• 12/21/2020

TUM4Mind for mental health

Getting topics out of the taboo zone

"Problems in times of Corona", "Obstacles of home studying", and "Gratitude as a way of life" are three of the exciting topics that were addressed in the scope of the TUM's Digital Awareness Week focusing on mental health. There will be more to come in January and February.

Marein Orre
According to Marein Orre from TUM's Learning and Examination Coaching, rituals and breaks are especially important for home studying. (Photo: Stefan Bannert)

Mrs. Orre, you and your colleague Kirsten Bannert organized the "TUM4Mind" Awareness Week in November. Almost 2,000 students took part. Is the demand particularly high at the moment?

Marein Orre: Yes, because of the Corona pandemic, there is clearly a particularly high demand at the moment. But I also see a general willingness among the students to address the topic of mental health more openly. In my coaching sessions, I noticed that there is a growing willingness to talk about things like burnout and depression. There is an increasing openness towards topics that have long been "taboo."

What was the action week about – and what was the response like?

We had offers based on three main topics. The offers focusing on relaxation techniques for body & mind were especially popular. The possibility of doing yoga, autogenic training, or progressive muscle relaxation at home was very well received. One participant wrote us that, in her opinion, online courses are even better than "live" courses, because she can relax much better at home. Further, since there were no limitations regarding space, more participants were able to take part in the online format than in a face-to-face event.

In addition, there were topics focusing on personal development & self-management, and on dealing with mental stress.  

The lecture formats also allowed for contact – visual contact in this case – as quite a few participants had turned on their cameras. There were breakout rooms where small groups met for short conversations, for example to share their views on how to deal with home studying. Further, we had a contribution from the Evangelische Hochschulgemeinde on the topic of "Gratitude", focusing on ways to become aware of what you can actually be grateful for every day – and how to use this as a resource in the current situation.  

And what is the best way to go about home studying?

For example, I recommend to establish rituals, to always get up at the same time, and to set daily routines. It's also important to take clear breaks and to stay in close contact with friends and family, even if it's only digital.

What were the highlights of the program for you?
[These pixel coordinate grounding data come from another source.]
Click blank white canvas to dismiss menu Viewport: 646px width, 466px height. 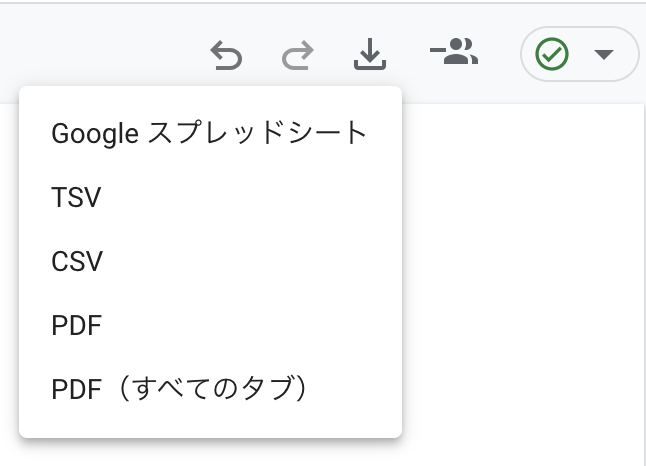pos(522,284)
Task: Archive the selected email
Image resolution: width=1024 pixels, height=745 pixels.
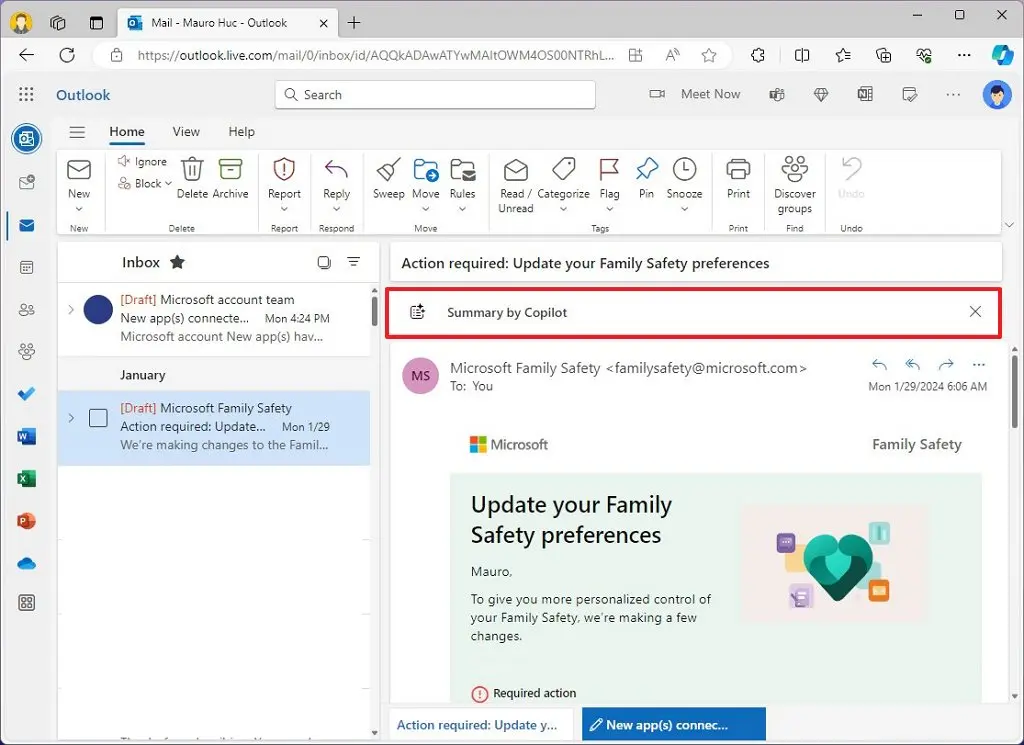Action: [232, 182]

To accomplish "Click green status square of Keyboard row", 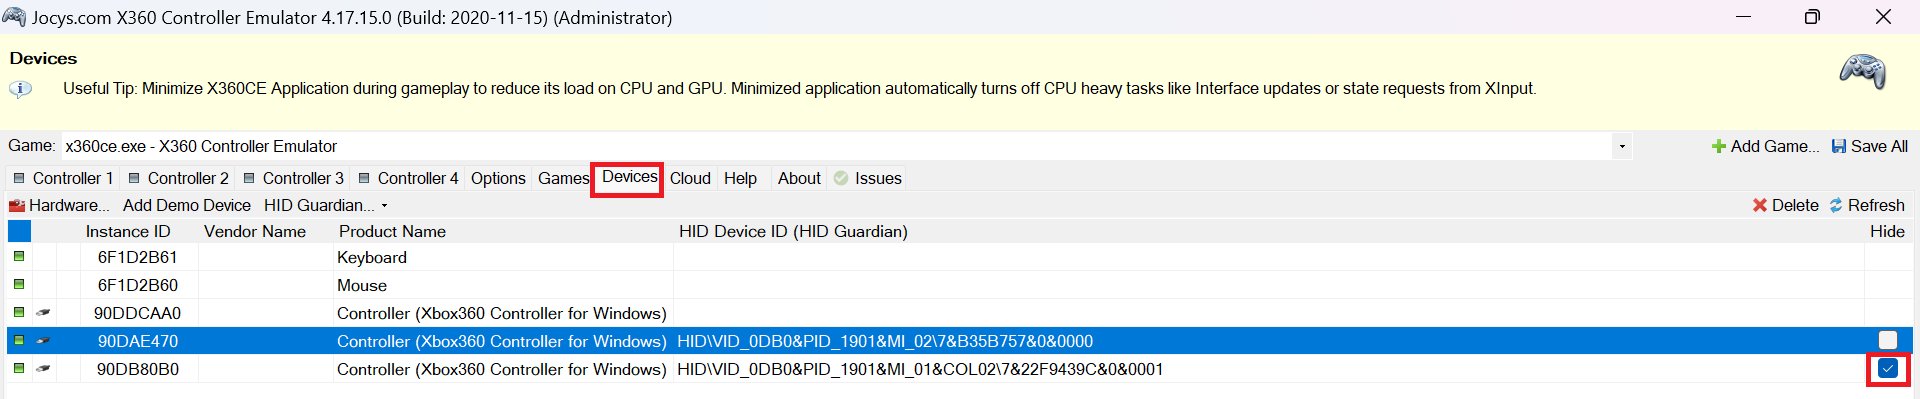I will [x=19, y=257].
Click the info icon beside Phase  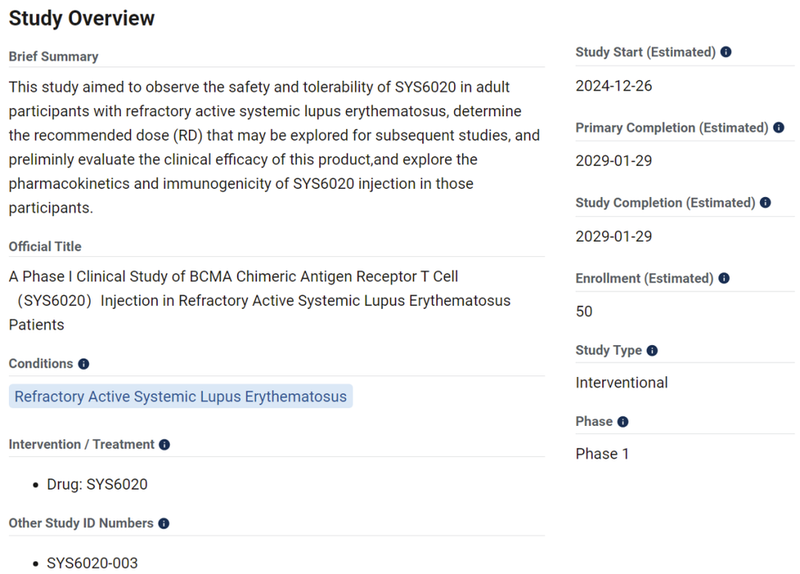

I liked the variety: relaxation techniques, expert discussions with medical doctors, and Mrs. Bannert's fireside chat with a psychotherapist in private practice, asking questions about psychotherapyThe digital campfire on the topic of storytelling was very inspiring: the technique of telling your own story and reinterpreting it. You can learn to interpret supposedly negative experiences differently and use them as a resource, according to the motto "Obstacle or opportunity? Change your perspective." During the session, a graphic artist summarized the many thoughts of the participants in a "Digital Bonfire".